January/February issue of acmqueue


The January/February issue of acmqueue is out now


Kode Vicious

Development

  Download PDF version of this article PDF

Outsourcing Responsibility

What do you do when your debugger fails you?


Dear KV,

I've been assigned to help with a new project and have been looking over the admittedly skimpy documentation the team has placed on the internal wiki. I spent a day or so staring at what seemed to be a long list of open-source projects that they intend to integrate into the system they have been building, but I couldn't find where their original work was described. I asked one of the project team members where I might find that documentation and was told that there really isn't much that they need to document, because all the features they need are available in various projects on github.

I really don't get why people do not understand that outsourcing work also means outsourcing responsibility, and that in a software project, responsibility and accountability are paramount.

Feeling a Sense of Responsibility

 

Dear Responsible,

While it might seem that the advent of the "fork me on github" style of system design is a new thing, I, unfortunately, have to assure you it is not. Since the invention of the software library, sometime before I was born, and probably before you were as well, the idea that one could build a system by just grabbing the bits one needed has been the way software has been built. We all depend on bits of code that we didn't write, and often on code we cannot even read, as it arrives in binary form.

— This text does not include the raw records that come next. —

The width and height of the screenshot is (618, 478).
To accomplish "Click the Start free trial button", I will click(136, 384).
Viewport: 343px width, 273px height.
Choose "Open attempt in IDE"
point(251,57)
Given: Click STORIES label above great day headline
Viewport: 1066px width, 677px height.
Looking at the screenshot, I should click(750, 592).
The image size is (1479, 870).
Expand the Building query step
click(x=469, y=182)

Even if we could read it, would we? The code to OpenSSL was open source and readable by anyone who cared or dared, yet the Heartbleed bug sat around for two years undiscovered. The problem isn't just about being able to see the code; it has a lot more to do with the complexity inherent in what you might be dragging in to get the job done.

You are correct to quiz the other team members as to why there isn't any documentation on how they intend to stitch together the various bits they download. Even if many parts are made up of preexisting software, there must be an architecture to how they are integrated. In the absence of architecture, all is chaos, and systems that are built in that organic mold work for a while, but eventually they rot, and the stench they give off is the stench of impending doom.

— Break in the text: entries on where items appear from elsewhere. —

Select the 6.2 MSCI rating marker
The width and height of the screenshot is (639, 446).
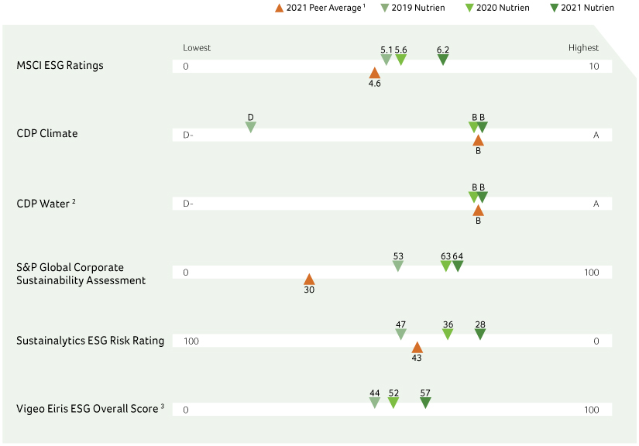443,60
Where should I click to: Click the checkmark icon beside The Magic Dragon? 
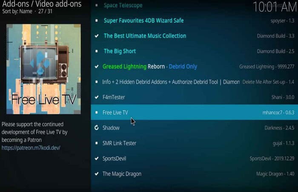tap(97, 174)
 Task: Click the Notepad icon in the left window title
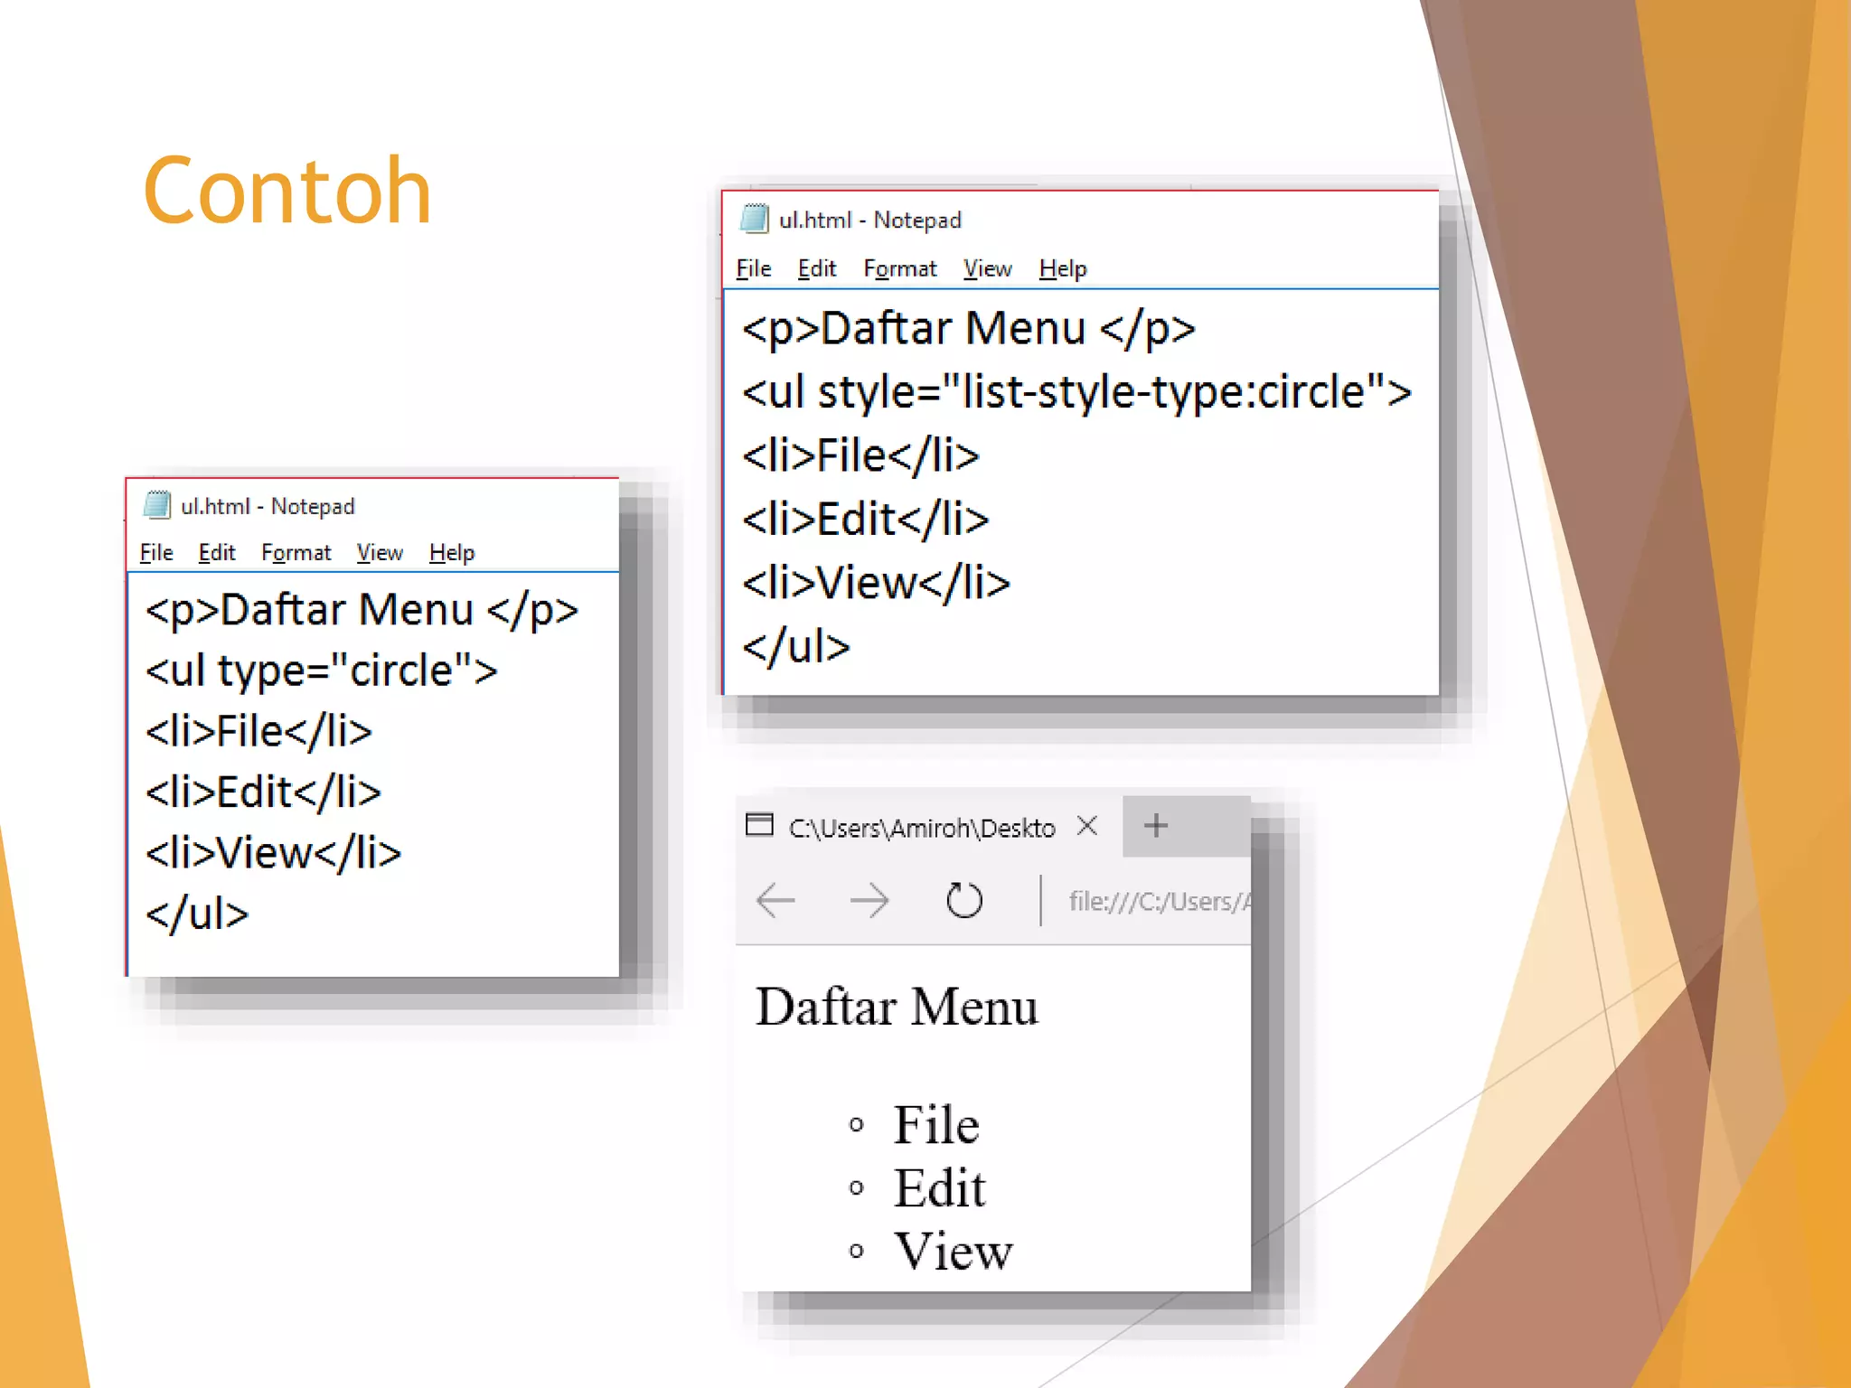(x=157, y=505)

A software system is always built from other components, and the questions that you need to ask are:

Let me break those down for you.

Trustworthiness of software isn't simply a matter of knowing whether someone wrote it for the purpose of stealing information, though if you're taking factors for your elliptic curve code from a three-letter agency, you might want to think really hard about that. To say that software is trustworthy is to know that it has a track record—hopefully, measured in years—of being well tested and stable in the face of abuse. People find bugs in software all the time, but we all know a trustworthy piece of software when we use it, because it rarely fails in operation.

Stability of APIs is something I have alluded to in other responses, but it bears, or should I say seems to require, frequent repetition. If you were driving a car and the person giving you directions revised them every block, you would think that person had no idea where the hell he or she was going, and you would probably be right. Similarly, a piece of software where the APIs have the stability of Jell-O indicates that the people who built those APIs didn't really know what they were doing at the start of the project, and probably still don't know now that the software has a user base. I frequently come across systems that seem to have been written to solve a problem quickly—and in a way that gets Google or Facebook to fork over a lot of cash for whatever dubious service has been created with it. An API need not be written in stone, but it should be stable enough that you can depend on it for more than a point release.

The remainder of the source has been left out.